48 – After surgery pain relief – Although there have been more reported testimonials, one study done on biopsy patients (reported at the University of Maryland Medical Center) for after surgery pain relief showed significant pain decrease in patients who received oxygen with Lavender aromatherapy versus those who just received oxygen without aromatherapy in post-operative scenarios.
49 – Improve concentration – Because of its ability to stabilize mood, reduce anxieties, and help calm the nervous system, Lavender has been reported by many to help improve the ability to concentrate by reducing other symptoms that can distract thought and the ability to focus.

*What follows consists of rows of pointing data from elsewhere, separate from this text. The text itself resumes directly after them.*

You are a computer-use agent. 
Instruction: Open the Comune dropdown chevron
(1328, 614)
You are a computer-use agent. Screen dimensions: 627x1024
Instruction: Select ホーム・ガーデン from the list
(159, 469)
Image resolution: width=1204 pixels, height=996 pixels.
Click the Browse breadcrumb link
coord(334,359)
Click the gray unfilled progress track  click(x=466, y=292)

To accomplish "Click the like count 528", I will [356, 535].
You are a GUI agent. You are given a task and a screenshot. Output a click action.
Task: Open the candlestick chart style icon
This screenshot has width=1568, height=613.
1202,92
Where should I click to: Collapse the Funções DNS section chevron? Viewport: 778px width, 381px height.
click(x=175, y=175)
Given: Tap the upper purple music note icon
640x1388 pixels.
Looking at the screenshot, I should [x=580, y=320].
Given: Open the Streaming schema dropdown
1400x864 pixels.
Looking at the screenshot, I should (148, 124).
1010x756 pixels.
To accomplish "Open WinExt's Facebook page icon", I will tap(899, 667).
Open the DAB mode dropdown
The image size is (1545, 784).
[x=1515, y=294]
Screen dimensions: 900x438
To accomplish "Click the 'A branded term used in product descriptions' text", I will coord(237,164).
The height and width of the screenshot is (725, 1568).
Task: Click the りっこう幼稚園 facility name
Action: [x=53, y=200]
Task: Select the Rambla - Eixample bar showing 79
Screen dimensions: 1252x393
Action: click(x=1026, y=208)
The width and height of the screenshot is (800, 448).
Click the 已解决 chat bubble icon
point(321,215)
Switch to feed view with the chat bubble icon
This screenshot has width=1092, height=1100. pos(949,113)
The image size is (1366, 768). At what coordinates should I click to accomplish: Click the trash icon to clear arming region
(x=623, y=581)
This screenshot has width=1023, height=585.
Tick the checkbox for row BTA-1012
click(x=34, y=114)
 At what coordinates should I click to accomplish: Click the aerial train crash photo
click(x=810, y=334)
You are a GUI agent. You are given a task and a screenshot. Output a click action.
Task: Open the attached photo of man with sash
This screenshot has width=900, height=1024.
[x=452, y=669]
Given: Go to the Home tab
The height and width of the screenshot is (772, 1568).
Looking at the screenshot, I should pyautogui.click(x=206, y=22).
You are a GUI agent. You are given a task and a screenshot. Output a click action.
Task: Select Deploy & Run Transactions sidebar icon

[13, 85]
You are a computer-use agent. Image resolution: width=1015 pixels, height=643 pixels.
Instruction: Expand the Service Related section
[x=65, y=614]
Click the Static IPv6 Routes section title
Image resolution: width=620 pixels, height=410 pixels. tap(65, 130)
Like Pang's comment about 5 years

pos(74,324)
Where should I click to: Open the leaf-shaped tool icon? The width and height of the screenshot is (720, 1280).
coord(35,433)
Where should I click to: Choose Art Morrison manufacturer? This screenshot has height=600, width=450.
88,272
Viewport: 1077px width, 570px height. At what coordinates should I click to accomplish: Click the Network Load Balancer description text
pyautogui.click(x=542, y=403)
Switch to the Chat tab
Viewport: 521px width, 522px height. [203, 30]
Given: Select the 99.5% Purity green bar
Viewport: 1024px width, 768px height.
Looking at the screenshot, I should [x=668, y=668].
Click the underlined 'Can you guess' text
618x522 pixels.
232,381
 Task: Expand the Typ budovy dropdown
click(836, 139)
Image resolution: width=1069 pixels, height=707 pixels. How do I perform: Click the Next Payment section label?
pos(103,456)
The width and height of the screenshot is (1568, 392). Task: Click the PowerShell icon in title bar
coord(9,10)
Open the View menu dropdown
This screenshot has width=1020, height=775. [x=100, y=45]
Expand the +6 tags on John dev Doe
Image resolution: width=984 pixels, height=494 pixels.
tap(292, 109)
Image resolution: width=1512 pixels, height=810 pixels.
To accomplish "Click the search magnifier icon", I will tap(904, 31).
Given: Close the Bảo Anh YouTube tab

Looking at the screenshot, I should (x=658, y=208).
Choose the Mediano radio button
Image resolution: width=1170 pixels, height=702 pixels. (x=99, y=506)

50 – Deodorants – Pure therapeutic grade Lavender oil can be used as a body deodorant because it kills bacteria that can cause body odors and can also be used with other applications as natural body deodorants. Some ancient civilizations used essential oils for bathing and beautification / perfuming processes weeks and months before weddings and other ceremonies. In addition to its ability to kill odor-causing bacteria, Lavender also adds a delightful light, clear, fragrant floral aroma.
There they are: 50 ways to use therapeutic-grade pure essential Lavender oil. Although this is quite an extensive list, it is clearly not an exhaustive list. And, if you are like us, a family who is continuing to research and find natural / holistic remedies to reduce personal and environmental toxicities (due to man-made pharmaceuticals and chemicals), it is clear that pure Lavender oil is a “must have” essential oil for any household.
published by Jen on Tue, 08/07/2012 – 07:27
Disclaimer: Understand that not all essential oils sold in stores, health food aisles, and spas are 100% pure therapeutic / medical / pharmaceutical grade. Most that are sold over the counter cannot be ingested and are therefore not 100% pure. We use Young Living because it is 100% pure, tested and safe for aromatherapy, topical use, and ingestion (eating / drinking / mixing). Also, as a disclaimer, and because organic and pure essential oils are not manipulated in a laboratory where they can be patented, (FDA legal disclaimer) “These statements have not been evaluated by the FDA. None of these products, oils and techniques mentioned are intended to diagnose, treat, cure or prevent any disease.” We are not medical doctors and all therapeutic / medical advice should be done so under the care of a licensed physician or NMD.